Open kjosib opened 1 year ago

kjosib commented 1 year ago

See here for deets.

First, it's probably a good idea to split the system into table creation and table compaction..

Reduce-only states need not exist in the ACTION table. Rather, they can be implied by the space after the table. After a shift, check if the state-number >= the height of the table. If so, subtract that height to obtain a production-rule number and reduce immediately. This effectively creates a new kind of table-entry: shift-and-reduce-by-rule-P -- which is just fine, because it means the interactive_step method disappears from the parse-table interface. (If nondeterminism is in play, there may be an interaction to work out.) These new shift-and-reduce instructions can also appear in the GOTO table, so the bounds-check needs to be in a loop.
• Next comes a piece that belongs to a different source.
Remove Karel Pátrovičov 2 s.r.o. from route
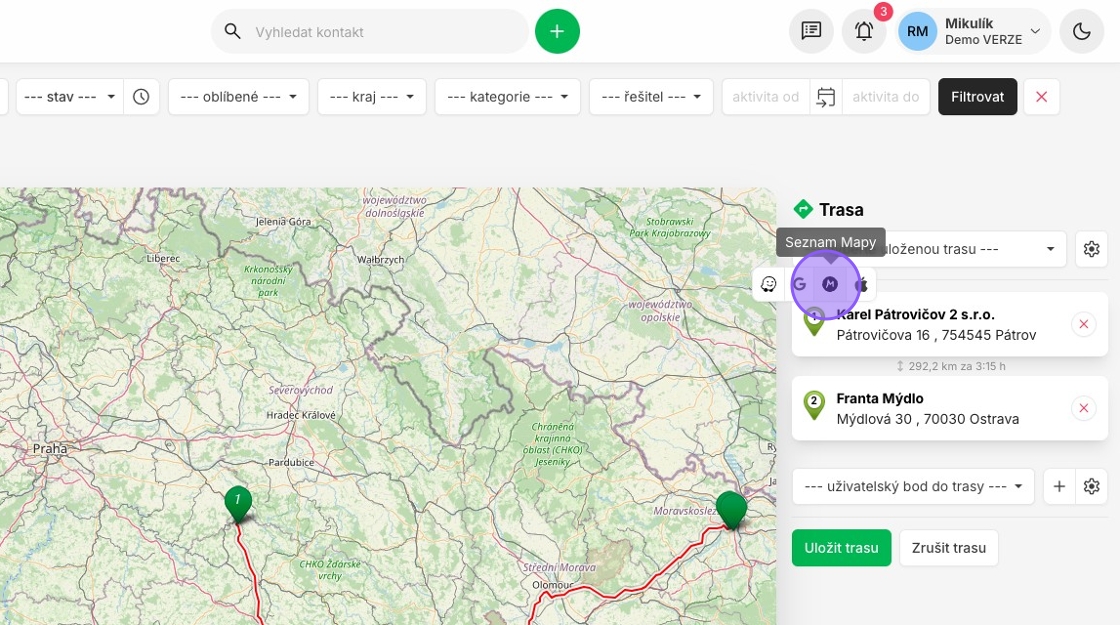Image resolution: width=1120 pixels, height=625 pixels. 1083,324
Do not apply the default-reduction technique (yet). Instead:

Some states reachable by non-terminals contain "don't-care" entries instead of "error" entries. Specifically, if the state can be reached by following a "shift-and-reduce" step, then it needs its error entries. Otherwise, it was reached with look-ahead and so contains don't-care entries. This criterion is tricky but may be calculated thus to improve later techniques.

Compute an error plane (SIGMAP) using graph-coloring along both rows and columns. You need this anyway for the immediate error-detection property which LR(1) promises, but this also means that you no longer need the check vector for the row-displacement scheme. (It's implied in the error plane.) You can probably shrink the error-plane check-vector by numbering the equivalence classes to put most of the non-error items in one corner, and then golfing a rectangular (triangular?) zone where the sense of the check inverts.

Now you can treat the ACTION table as mostly don't-care entries. Row-wise GCS will probably condense it significantly. This may be even more true if you CRS the reductions first. The result may still be sparse for most rows, but RDS with first-fit-decreasing will probably do just fine on the residual. We can then consider the row-displacement as equivalent to an equivalence-class, and recall there's no need for a check-vector since we already checked SIGMAP.

We may see better RDS behavior if we also permute the columns or apply columnar GCS. Or, it may be worth partitioning the rows into raw rows and columnar-GCS rows. Columnar GCS will work much better if CRS is applied to the affected portion of the matrix. In that case, it would also take the place of LES.

We can save a word per state if the GOTO table participates in the same row-wise GCS as the ACTION table. This is unlikely to make trouble, especially if columnar GCS gets involved.